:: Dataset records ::
•••••
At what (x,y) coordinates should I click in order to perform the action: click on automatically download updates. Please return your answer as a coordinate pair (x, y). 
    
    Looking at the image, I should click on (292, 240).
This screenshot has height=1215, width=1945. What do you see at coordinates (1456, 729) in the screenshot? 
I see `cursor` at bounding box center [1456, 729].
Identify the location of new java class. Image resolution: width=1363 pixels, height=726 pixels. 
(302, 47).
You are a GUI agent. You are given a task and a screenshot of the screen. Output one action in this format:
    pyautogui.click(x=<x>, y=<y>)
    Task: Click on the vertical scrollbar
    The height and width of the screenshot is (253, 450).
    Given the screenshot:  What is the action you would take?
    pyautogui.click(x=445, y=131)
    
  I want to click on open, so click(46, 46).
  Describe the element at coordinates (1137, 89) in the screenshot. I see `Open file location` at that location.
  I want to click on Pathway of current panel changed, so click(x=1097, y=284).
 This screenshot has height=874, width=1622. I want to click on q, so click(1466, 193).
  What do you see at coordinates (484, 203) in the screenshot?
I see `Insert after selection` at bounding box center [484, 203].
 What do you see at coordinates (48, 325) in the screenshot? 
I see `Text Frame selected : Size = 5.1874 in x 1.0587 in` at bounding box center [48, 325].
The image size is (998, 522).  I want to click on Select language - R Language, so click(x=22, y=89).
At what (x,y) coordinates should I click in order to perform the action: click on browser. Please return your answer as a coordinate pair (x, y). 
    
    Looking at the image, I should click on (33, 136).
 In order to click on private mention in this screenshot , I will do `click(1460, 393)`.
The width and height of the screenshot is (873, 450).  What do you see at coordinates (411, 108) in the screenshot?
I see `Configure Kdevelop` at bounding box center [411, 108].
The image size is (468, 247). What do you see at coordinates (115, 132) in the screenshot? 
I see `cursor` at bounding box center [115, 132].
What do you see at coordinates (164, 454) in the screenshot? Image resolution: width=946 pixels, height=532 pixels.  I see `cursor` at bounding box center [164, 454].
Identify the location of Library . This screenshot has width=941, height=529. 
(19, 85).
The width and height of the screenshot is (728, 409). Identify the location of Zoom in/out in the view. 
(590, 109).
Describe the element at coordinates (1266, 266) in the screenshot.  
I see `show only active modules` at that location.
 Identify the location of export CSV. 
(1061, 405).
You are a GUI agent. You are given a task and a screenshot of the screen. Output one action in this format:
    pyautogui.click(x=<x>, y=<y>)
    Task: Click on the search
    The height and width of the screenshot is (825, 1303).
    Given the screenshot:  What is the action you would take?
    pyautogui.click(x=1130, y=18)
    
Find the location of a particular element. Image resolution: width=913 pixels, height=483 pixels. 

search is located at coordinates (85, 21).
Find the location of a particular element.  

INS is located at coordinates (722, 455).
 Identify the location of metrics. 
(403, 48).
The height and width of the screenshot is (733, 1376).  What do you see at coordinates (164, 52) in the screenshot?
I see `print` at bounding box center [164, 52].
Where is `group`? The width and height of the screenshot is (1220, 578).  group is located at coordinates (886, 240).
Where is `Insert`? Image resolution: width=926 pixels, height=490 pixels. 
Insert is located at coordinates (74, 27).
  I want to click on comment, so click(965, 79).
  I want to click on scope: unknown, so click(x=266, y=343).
•••••
:: What you should do ::
Gather every line from the items above that contains the word "element".

:: Solution ::
  Describe the element at coordinates (1137, 89) in the screenshot. I see `Open file location` at that location.
Describe the element at coordinates (1266, 266) in the screenshot.  
Find the location of a particular element. Image resolution: width=913 pixels, height=483 pixels. 
Find the location of a particular element.  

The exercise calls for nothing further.